Friday August 7, 2009
Malaysia Airlines' Q2 profit highest ever despite economic crisis
By LEONG HUNG YEE
PETALING JAYA: Malaysia Airlines (MAS) reported an operating loss of RM420.8mil but exceptional derivative gains of RM1.34bil on fuel hedging resulted in the carrier reporting a net profit of RM876mil in the second quarter ended June 30.
The operating loss was largely due to lower operating revenue in line with the declining trend in global travel and cargo movements.
Its operating expenditure decreased by 20% while fuel cost was 56% lower during the quarter.
At its results briefing yesterday, chief executive officer and managing director Datuk Seri Idris Jala said the net profit achieved in the quarter was the highest ever quarterly net profit recorded by the airline.
“The net profit was even higher than our net profit in the (full) financial year ended Dec 31, 2007,” he said, adding that it offset the net loss of RM695mil registered in the first quarter and showed a RM1.57bil improvement in the second quarter.

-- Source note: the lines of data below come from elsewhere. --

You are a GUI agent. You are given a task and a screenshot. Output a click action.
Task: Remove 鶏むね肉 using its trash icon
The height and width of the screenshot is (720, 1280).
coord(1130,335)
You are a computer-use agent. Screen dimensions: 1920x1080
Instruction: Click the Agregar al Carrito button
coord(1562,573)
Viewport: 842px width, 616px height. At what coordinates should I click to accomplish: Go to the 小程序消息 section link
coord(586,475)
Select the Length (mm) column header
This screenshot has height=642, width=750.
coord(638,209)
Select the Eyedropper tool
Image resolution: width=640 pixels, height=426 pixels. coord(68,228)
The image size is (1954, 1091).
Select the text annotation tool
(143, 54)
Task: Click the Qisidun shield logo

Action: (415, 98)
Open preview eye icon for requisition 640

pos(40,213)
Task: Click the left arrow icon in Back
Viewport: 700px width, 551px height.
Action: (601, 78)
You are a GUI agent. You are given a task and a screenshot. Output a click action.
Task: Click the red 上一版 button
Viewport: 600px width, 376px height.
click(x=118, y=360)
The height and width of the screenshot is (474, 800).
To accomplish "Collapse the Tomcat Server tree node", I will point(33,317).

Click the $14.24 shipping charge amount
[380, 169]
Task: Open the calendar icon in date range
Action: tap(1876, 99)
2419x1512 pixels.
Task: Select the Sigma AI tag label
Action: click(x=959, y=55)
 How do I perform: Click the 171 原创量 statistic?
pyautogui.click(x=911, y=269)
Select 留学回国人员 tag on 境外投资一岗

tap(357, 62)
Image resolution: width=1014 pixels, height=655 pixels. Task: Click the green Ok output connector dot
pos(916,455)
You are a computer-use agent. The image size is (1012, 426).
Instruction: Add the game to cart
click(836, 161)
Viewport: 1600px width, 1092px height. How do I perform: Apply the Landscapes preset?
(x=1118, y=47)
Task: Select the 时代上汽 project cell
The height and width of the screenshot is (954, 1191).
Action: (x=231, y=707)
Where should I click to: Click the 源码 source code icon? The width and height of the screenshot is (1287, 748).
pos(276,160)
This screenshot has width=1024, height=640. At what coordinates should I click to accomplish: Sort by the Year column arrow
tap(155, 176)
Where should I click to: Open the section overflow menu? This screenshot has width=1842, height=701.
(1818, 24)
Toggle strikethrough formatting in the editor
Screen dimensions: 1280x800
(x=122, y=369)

For the first quarter ended March 31, its net loss included a derivative loss of RM557mil following the early adoption of the Financial Reporting Standard 139 (FRS 139).
MAS had recognised fuel-hedging contracts to reflect its fair value changes due to movement in mark-to-market position and took a charge on its balance sheet of RM3.8bil starting Jan 1.
Revenue for the first six months fell to RM5.3bil from RM7.52bil in the same period last year. It recorded a net profit of RM180mil, or 10.78 sen, compared with RM160mil, or 9.58 sen, previously.
In a filing to Bursa Malaysia yesterday, MAS said if it had not adopted the FRS 139, its operating revenue would have been RM2.49bil and a net loss of RM803.7mil for the second quarter.
MAS would have posted a net loss of RM1.59bil for the first six months ended June 30 on revenue of RM5.19bil if it had not adopted the FRS 139.
To contain its expenditure, Jala said MAS would freeze salary increases next year for its employees.
Chief financial officer and executive director Tengku Datuk Azmil Zahruddin said the move to freeze salary increases could help to reduce its operating expenditure by about RM100mil.
He said the airline still had a robust balance sheet to weather the crisis but it needed to continue its effort to cut cost.
As at June 30, MAS’ cash and negotiable deposit balance stood at RM2.93bil.
The group shareholders’ equity, which turned negative RM459mil and triggered the criteria of being an affected listed issuer under PN17, had turned positive in the second quarter with RM420mil.
Jala said MAS was managing well in this crisis. “While the operating environment remains tough, the load factors have increased due to our aggressive strategies to boost sales. The sales campaign that we do is beginning to bear fruit. The campaign for the next six months will be like never before.”
Its load factors increased to 66% in the second quarter compared with 56% in the first quarter leading the carrier to capacity increase of 6% in the domestic sector.
“On the international routes, we have performed better than the industry average as we are less dependent on the front end.
“Our forecast booking numbers for the second half of the year are encouraging. With the loads on an upward trend, we will now be able to work on increasing yield,” he said, adding that its yield was 16% lower at 23 sen year-on-year.
Jala said with the strong forward booking on air tickets, MAS was hopeful of improving its performance in the second half and remain profitable for the full year. “I am always a hopeful person. We have consistently been profitable. My team will do the absolute best.”
Asked if its performance for the second quarter would be an indicator for the group to remain profitable this year, he said the carrier would do its “level best” but there was no surety.
He said green shoots were coming out but was not sure if it could be a reality.
Jala said the airline would increase the number of flights to key South-East Asian capitals, South Asia, China and expand its network with three new destinations in the Middle East.
MAS is studying plans to buy a new fleet of wide-bodied aircraft to replace its current planes but has yet to make any decision.
The airline has hedged 47% of its fuel requirement this year and 63% of its needs for 2010 at a price of about US$95 a barrel.